● Описание задания: Напишите продолжение воспоминаний об академической «кормушке», начиная сразу после их последнего предложения.

● Фрагмент документа:
- - - -
Записки прикрепленного - [4]

Шрифт
Интервал


* * *

Жизнь “кормушки” менялась на глазах. Однажды (помню, что в ноябре 89-го года) за наш стол сел бывший главный редактор “Правды” Афанасьев. Из газеты его только что “ушли”. Раньше этот академик обедал в спецстоловой ЦК. “Правда”, уже не таясь, вела атаку на перестройку. И вот теперь академика перевели на научную работу. Менялась должность — менялась и “кормушка”.

А Андрей Дмитриевич Сахаров пошел “на повышение”. Когда его вернули из горьковской ссылки, академик пришел в “кормушку” за разрешением получать паек. Добрая директриса сказала, что никакого разрешения ему не требуется и что теперь он должен отъедаться. В столовую Андрей Дмитриевич не заходил. Возможно, помнил о письме группы академиков, осудивших его в “Правде” как “поджигателя войны”. Тогда все повторилось, как с Пастернаком. Положение обязывало. Но были исключения. Академик Борис Сергеевич Соколов однажды рассказал за обедом, как ему удалось спастись от позора.

— Пришли ко мне с этим письмом. Говорят, — подпишите. Вы — академик — секретарь Отделения наук о Земле. Нельзя подводить Отделение, а тем более Землю. Я прочитал текст. В нем клеймились труды Сахарова. Знаете, — говорю, — я обязательно подпишу. Но сперва прочту труды. Я их не читал. А как же подписывать, не читая? Вот прочту и тогда подпишу. Так и ушло письмо в газеты без моей подписи.
- - - -
● Записи набора данных:
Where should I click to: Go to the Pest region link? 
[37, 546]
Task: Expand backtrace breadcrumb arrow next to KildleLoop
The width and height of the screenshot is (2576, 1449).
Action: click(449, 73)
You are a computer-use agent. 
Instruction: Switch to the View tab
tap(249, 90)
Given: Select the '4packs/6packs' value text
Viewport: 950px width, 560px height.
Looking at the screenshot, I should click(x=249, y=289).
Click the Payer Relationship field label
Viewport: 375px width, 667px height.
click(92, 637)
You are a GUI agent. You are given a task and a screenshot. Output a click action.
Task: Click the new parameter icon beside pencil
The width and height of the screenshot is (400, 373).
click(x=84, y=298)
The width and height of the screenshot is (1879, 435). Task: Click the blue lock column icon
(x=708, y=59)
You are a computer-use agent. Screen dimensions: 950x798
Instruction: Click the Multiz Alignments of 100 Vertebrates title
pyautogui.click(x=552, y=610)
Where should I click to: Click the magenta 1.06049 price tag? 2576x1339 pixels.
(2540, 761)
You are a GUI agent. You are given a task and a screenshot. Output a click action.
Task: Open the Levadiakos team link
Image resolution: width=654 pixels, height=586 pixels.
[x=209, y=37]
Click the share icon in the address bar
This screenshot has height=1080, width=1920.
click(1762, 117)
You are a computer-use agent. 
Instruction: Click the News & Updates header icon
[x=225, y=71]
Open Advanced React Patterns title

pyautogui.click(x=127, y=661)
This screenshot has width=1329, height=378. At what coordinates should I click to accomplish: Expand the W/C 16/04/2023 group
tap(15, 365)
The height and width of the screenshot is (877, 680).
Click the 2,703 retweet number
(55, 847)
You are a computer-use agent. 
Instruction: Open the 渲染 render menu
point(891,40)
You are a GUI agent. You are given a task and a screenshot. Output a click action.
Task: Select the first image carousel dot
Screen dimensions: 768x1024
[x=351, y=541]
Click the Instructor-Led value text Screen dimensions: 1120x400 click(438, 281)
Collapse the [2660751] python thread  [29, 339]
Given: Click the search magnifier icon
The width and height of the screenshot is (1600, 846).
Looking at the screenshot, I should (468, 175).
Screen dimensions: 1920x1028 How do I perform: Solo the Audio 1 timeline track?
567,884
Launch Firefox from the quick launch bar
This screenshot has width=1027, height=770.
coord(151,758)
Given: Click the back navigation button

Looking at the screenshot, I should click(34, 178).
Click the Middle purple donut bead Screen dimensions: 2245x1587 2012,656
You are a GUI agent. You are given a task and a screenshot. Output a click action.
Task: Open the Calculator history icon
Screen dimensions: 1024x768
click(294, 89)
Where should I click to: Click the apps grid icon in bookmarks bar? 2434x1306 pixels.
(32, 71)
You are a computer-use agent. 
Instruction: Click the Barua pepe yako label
- - - -
● Результат:
* * *

В эти перестроечные годы за нашим столом часто обедал член-корреспондент Юрий Андреевич Жданов, приезжавший в Москву из Ростова-на-Дону. Он служил там ректором университета. Сын печально известного А.А. Жданова и бывший зять Сталина был удивительно похож на отца. Маленького роста, с круглым, как будто женским лицом и с глазами, пронзительно зажигавшимися навстречу собеседнику. С улыбкой, которая раньше приписывалась обаянию партийного руководителя. У всех на памяти было преследование А.А. Ждановым великих деятелей культуры, таких как Ахматова, Зощенко, Прокофьев, Шостакович… Смелая Ольга Игоревна Грабарь однажды спросила за обедом Юрия Андреевича, как он сейчас относится к партийной критике Прокофьева и Шостаковича. Ответ члена-корреспондента поразил меня:

— Но, согласитесь, ведь Шостакович это не Верди.

За столом притихли.

— Вы безусловно правы, — язвительно сказала Ольга Игоревна. — Шостакович — не Верди. Будь он Верди, он не был бы Шостаковичем.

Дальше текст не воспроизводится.